----- Records for this exercise

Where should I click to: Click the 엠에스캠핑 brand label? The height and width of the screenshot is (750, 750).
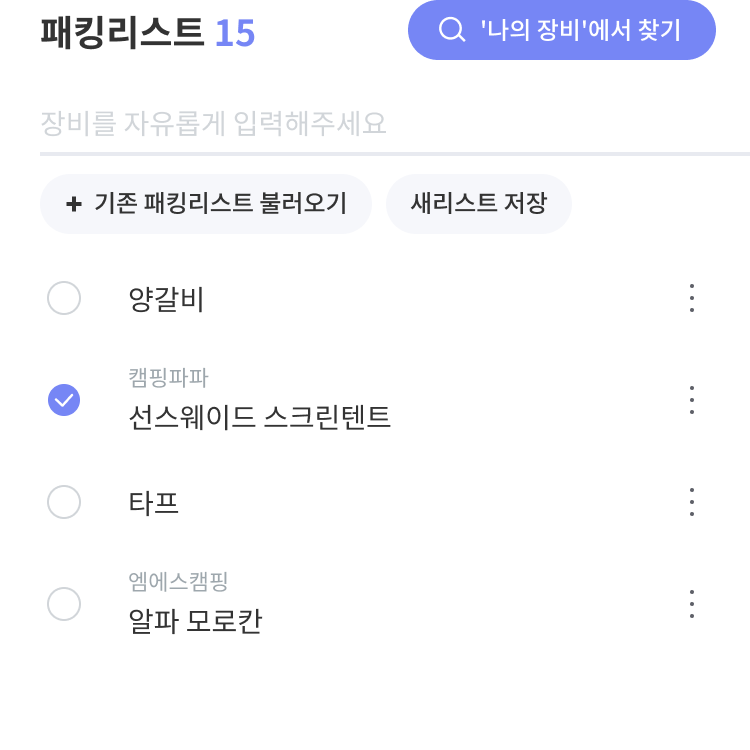point(178,582)
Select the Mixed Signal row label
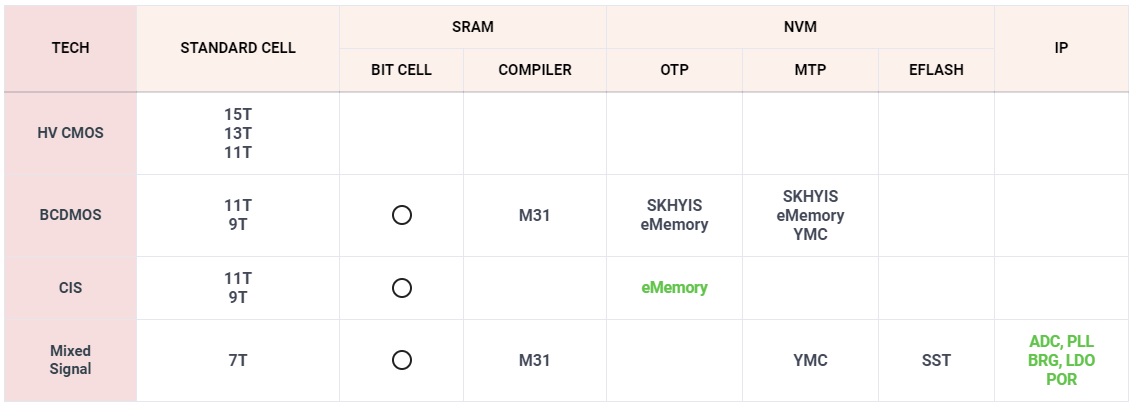Image resolution: width=1138 pixels, height=416 pixels. (x=70, y=360)
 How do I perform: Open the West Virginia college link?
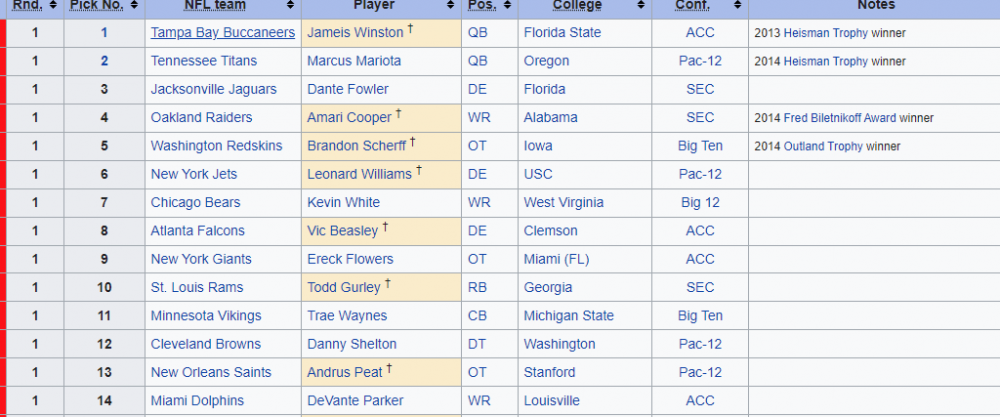pyautogui.click(x=563, y=203)
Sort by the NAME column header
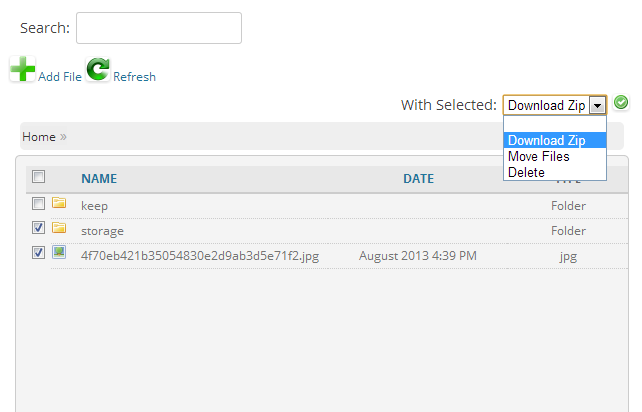 [99, 179]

----------

*Task brief:* Copy out every line of the records above word for word, leaving out the pictures.

*In response:*
Where should I click to: Click the 엠에스캠핑 brand label? The height and width of the screenshot is (750, 750).
point(178,582)
Select the Mixed Signal row label
Image resolution: width=1138 pixels, height=416 pixels. (x=70, y=360)
 How do I perform: Open the West Virginia college link?
pyautogui.click(x=563, y=203)
Sort by the NAME column header
 [99, 179]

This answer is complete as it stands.